Yorda watched, weeping, as the queen lost her shape and began to unravel into threads of dark mist. Yorda wept more and louder, yet her hands remained firm, pressing the book toward the queen. She was quickly dissolving into the stuff of the black pools Yorda had seen in the tower.

She’s becoming
like one of the shadows she created.

Perhaps this was, in fact, her mother’s true shape. Perhaps she was nothing but an apparition, a gathering of motes of black mist.
This gave birth to me? My father took
this
as his loving wife?

The mist dissipated into the sky, winding into the wind, almost entirely gone now. Yorda stood with her legs firmly planted, forcing her weary arms higher. The mist was very thin now, hardly more than the last wisp of smoke from a cold fireplace. The wind picked up, blowing it away.

But a single thread remained, twisting with rage, and from it the queen’s voice sounded in Yorda’s ears, saying, “I will not be destroyed! Look well, for you have failed!”

A powerful unseen force slammed into Yorda, sending her sprawling across the stones of the bridge. The shock of the impact was enough to knock the Book of Light from her hands.

Yorda scratched with her fingers on the bridge, trying to stand. Finally on her feet, she picked up the book and clasped it to her chest. The sounds of disquiet from the castle were growing louder. She heard the clashing of metal on metal, women screaming, men shouting.

The noise washed out over the bridge like a rumbling earthquake. Yorda stood as still as stone, not believing what she saw. On the far side of the bridge, a great throng of people were pushing their way out of the castle, running toward her in a wave. She saw guards, patrolmen, handmaidens, and scholars. The soldiers wielded swords and spears, while the handmaidens bared teeth and nails. She spotted the Minister of Court, his fists clenched above his head as he charged out onto the bridge—at Yorda.
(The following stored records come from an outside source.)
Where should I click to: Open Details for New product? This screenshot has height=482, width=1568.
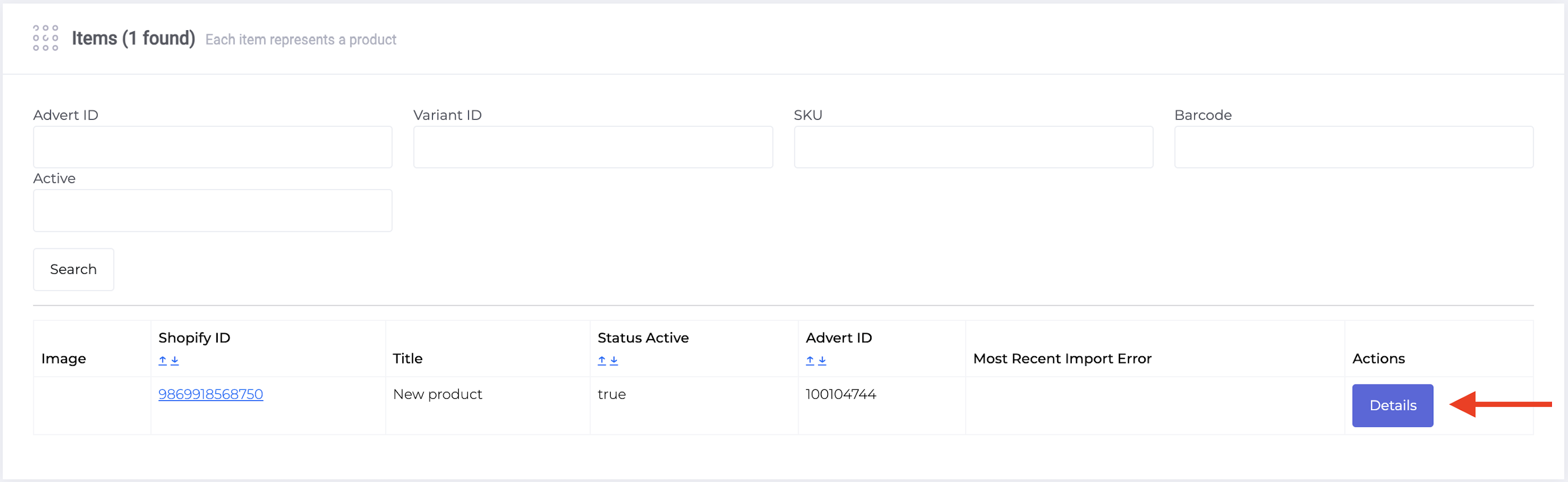tap(1393, 405)
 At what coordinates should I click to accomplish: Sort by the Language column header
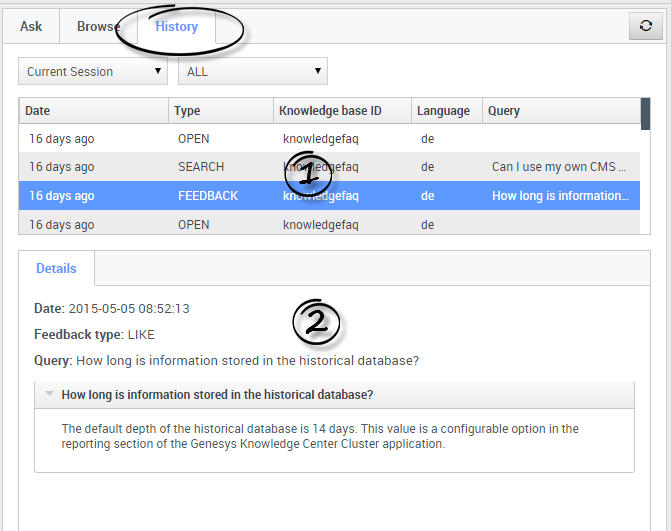pos(446,111)
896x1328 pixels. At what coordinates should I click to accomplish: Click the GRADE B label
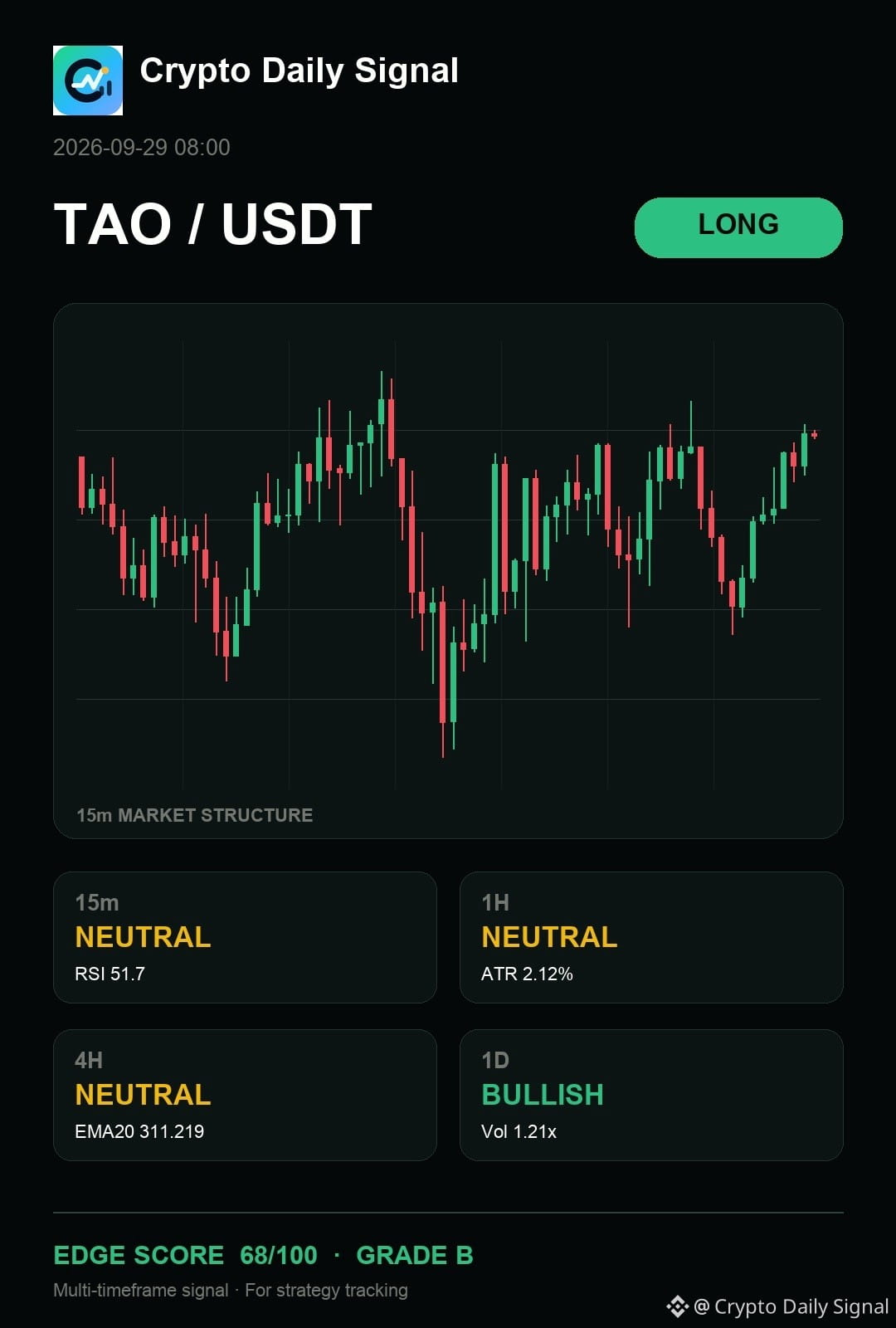click(x=415, y=1255)
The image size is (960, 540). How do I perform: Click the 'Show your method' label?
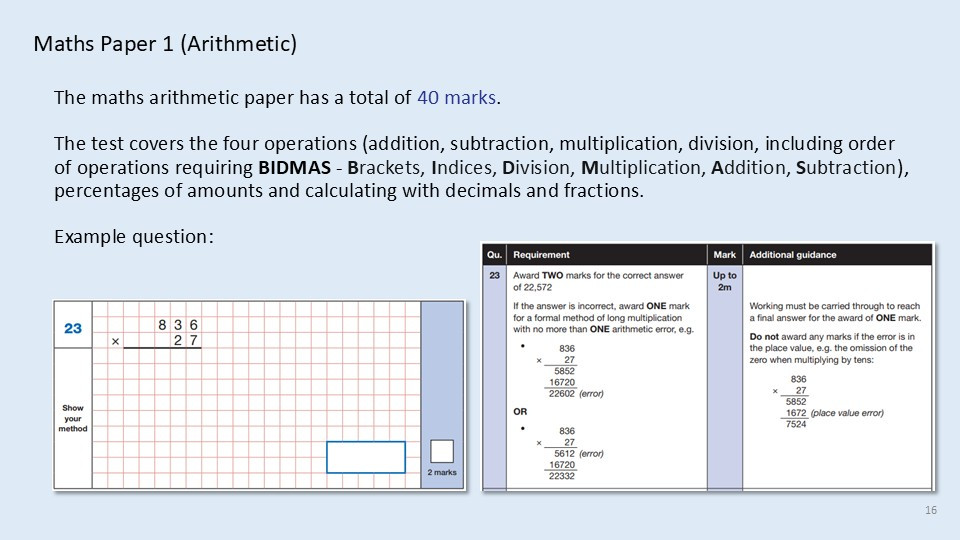(73, 418)
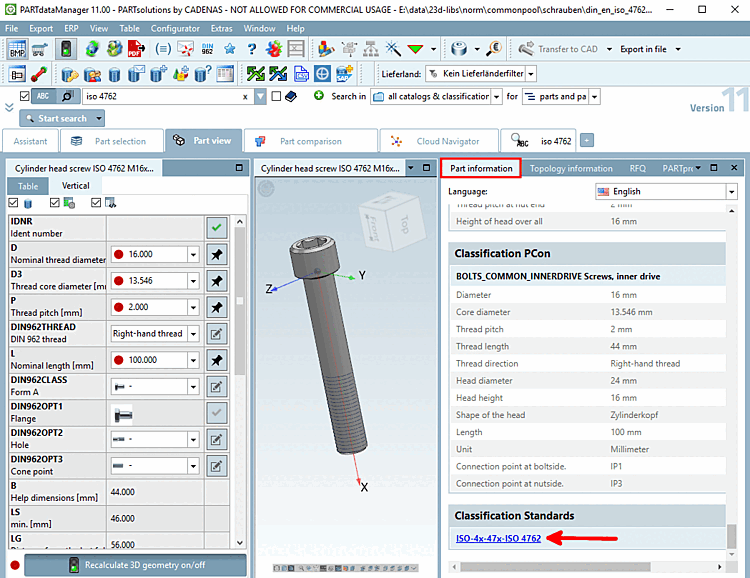Click the edit icon for DIN962THREAD
The height and width of the screenshot is (578, 750).
216,333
Though they could not have been a more varied crowd, they all had one thing in common—their eyes were clouded with a dark mist. With a deepening sense of despair, Yorda realized what had happened. Her mother, the queen, had turned to mist and possessed them all, driving them mad. She was wielding them like puppets, sending them to kill.

Kill, kill, kill! Kill the one with the book! Kill Yorda!
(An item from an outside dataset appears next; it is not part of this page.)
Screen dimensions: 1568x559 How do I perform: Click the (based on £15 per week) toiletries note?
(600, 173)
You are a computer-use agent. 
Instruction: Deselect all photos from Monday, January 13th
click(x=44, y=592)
Yorda had few options. She still held the Book of Light in her arms, yet she lacked the will to lift it again.

This is my mother’s strength. In the end, I could not defeat her. I merely forced her hand and brought ruin to us all.
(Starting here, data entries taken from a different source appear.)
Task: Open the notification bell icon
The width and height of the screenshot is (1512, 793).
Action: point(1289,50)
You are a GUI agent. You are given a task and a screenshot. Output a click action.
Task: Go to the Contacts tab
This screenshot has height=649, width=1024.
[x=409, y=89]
The shouts grew louder, and the rumble of feet swept closer. Yorda closed her eyes.

“Lady Yorda!” A powerful voice shouted over the noise. “Lady Yorda!”

She lifted her face and saw that the crowd had stopped just a few paces away from her. They were turning, looking back toward the castle. Then their ranks began to dissolve, as new screams of rage and fear rose from the mob.

It was Ozuma. He was brandishing his longsword, cutting down people in his way, charging toward Yorda.

“Ozuma!”

Ozuma swung his sword in all directions, driving back the possessed throng around him, shouting out to Yorda. “The book, Princess! The book!”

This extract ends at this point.